Sandberg, entering his second full season as manager in Philadelphia after a 17-year career mostly with the Chicago Cubs, said Jim Frey, who managed the Cubs from 1984 to '86, had a major effect on his career.

"My first two years, I was able to use the whole field, but I had trouble on inside pitches and fastballs in. So he took me aside in spring training and actually had me, for a week, take two rounds of batting practice and try to hit the tarp over in foul [ground], to learn how to clear the hips and how to get the head out," Sandberg said. "That year, I went up in home runs and started to drive the ball. So I learned something about asking a player to do something, seeing the talent and how to go about" improving it.

Why don't more Hall of Famers become managers? Molitor discounted the commonly held belief, he said, that great players don't have patience with players who don't have their talent.

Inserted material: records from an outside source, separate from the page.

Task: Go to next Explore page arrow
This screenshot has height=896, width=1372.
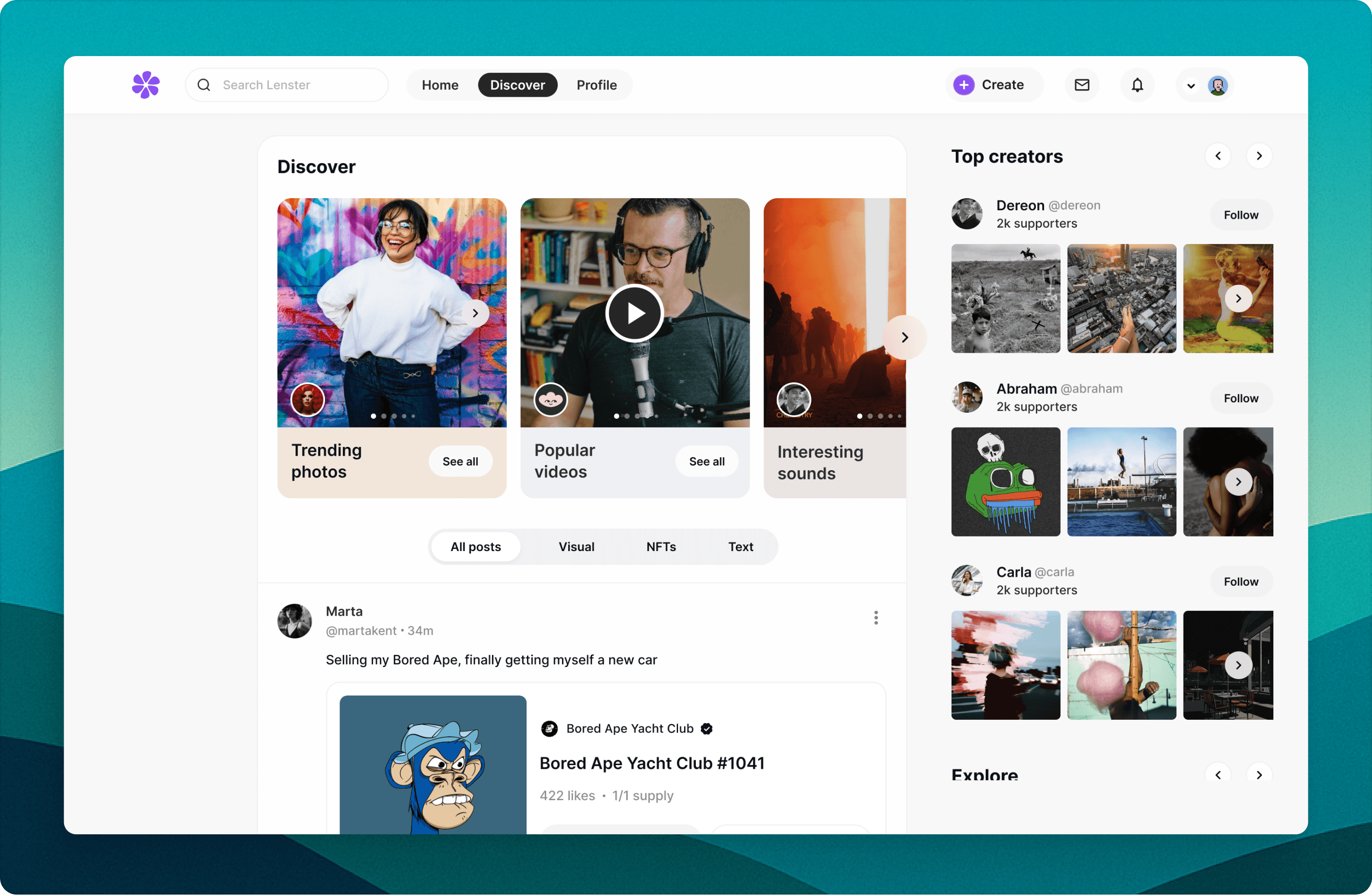Action: [x=1259, y=774]
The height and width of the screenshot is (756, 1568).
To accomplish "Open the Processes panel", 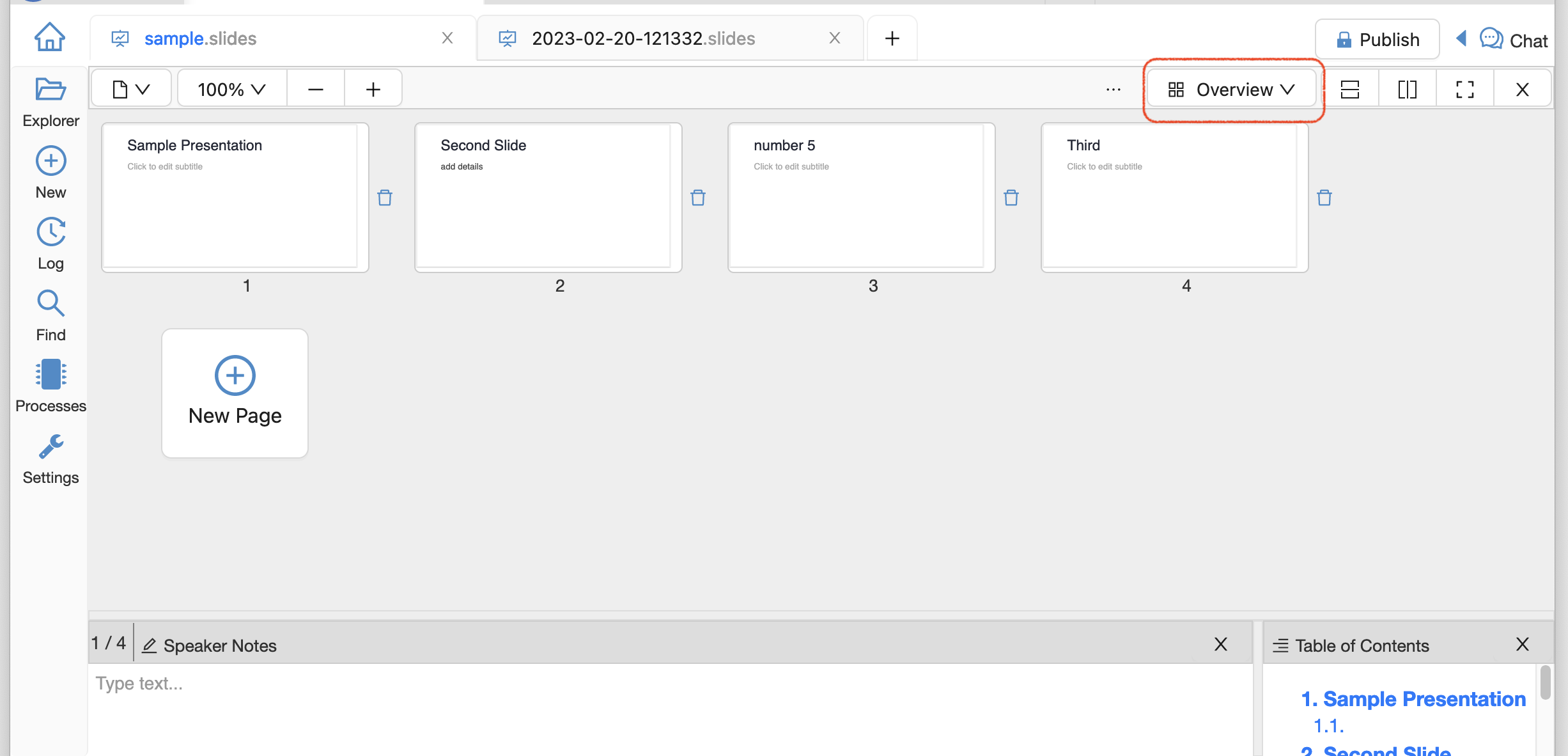I will click(x=50, y=386).
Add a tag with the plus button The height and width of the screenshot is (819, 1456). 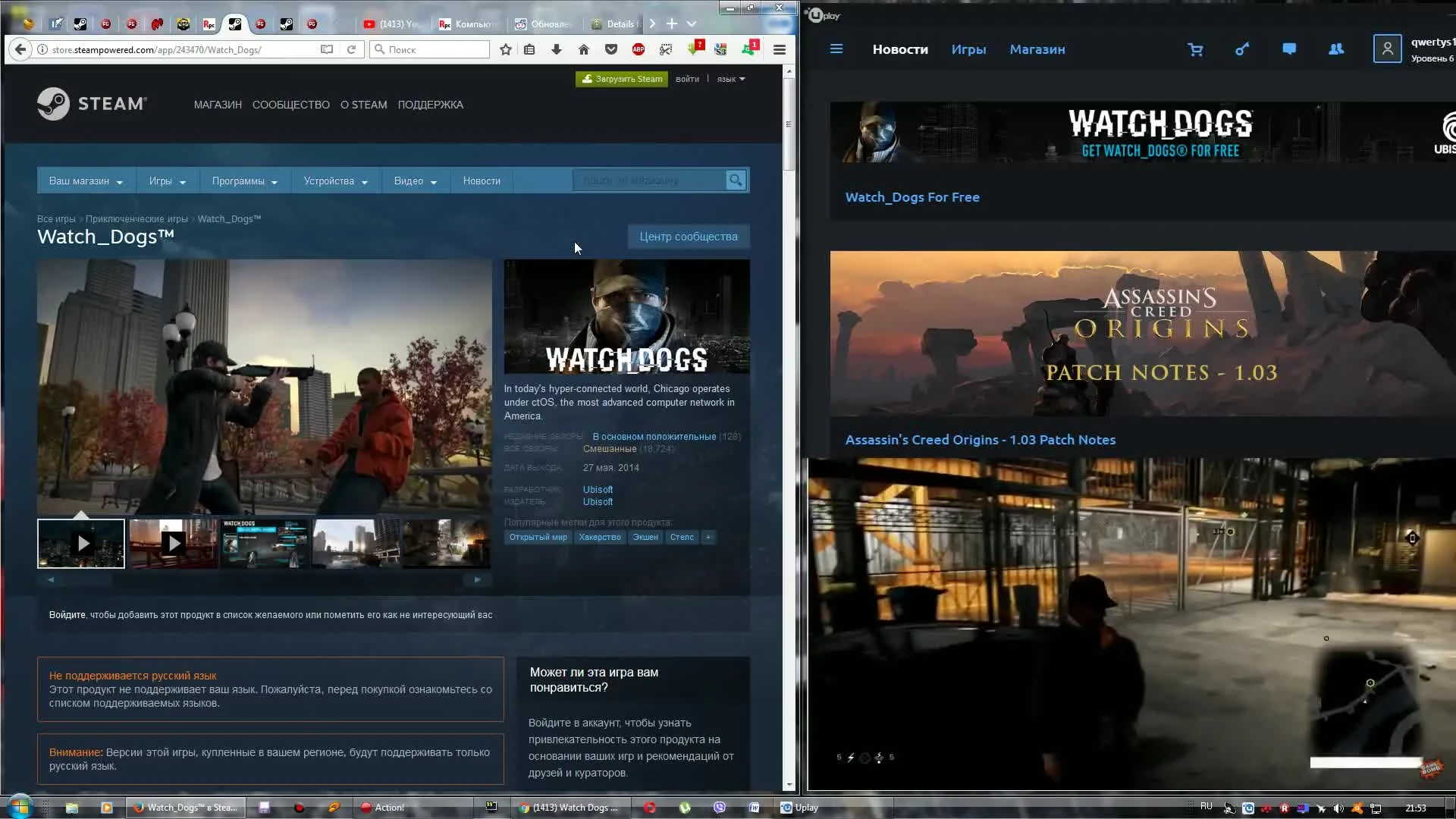(708, 538)
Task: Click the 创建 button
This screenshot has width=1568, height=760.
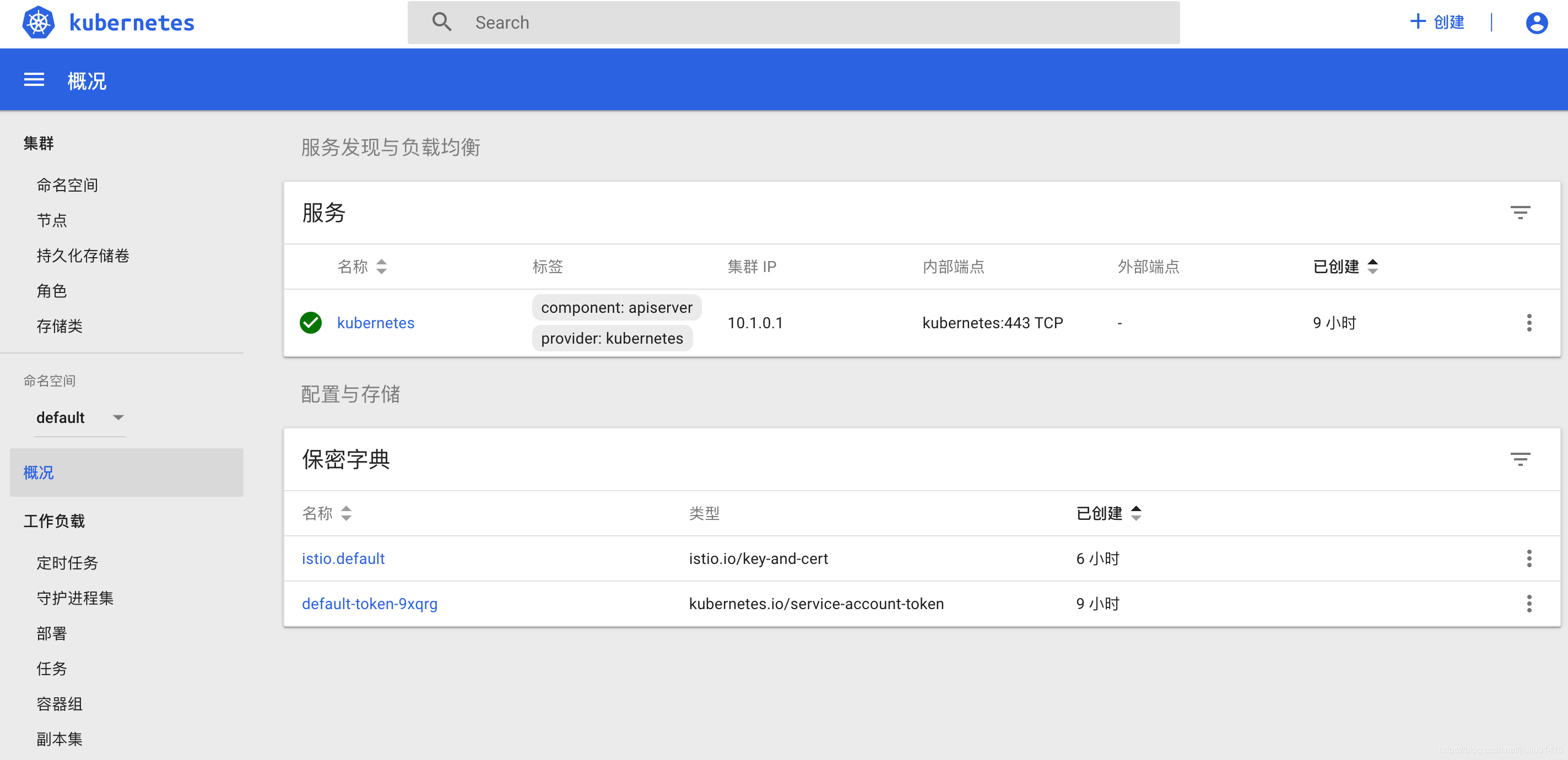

"I don't see that at all. It's how you're wired, what your passion is, and then you put in the time," he said. "There's so much failure in the game, whether you play in a high level or not. I would like to think I'm a little patient. You're willing to be a little more patient with a guy who goes about his business."

Sandberg said patience always came naturally to him — because it had to.

"I was a .230 lifetime April hitter, for 17 seasons. So I had to be patient with myself," he said with a laugh. "I had to work my way out of slumps, it seemed like, to start every season. That took a lot of patience, so that was something I took with me into the minor leagues" as a manager.

That's another thing the managers have in common, Sandberg said: A willingness to work your way up. He spent six seasons managing in the minor leagues before getting a chance with the Phillies. Similarly, Molitor spent nearly a decade as a minor league instructor for the Twins, traveling to each of the team's affiliates.

"In some regard, [you must] show baseball that you're interested in it," Sandberg said. "In the past, there have been some Hall of Famers that wanted to manage or coach at the major league level, but not go through the channels to earn that right."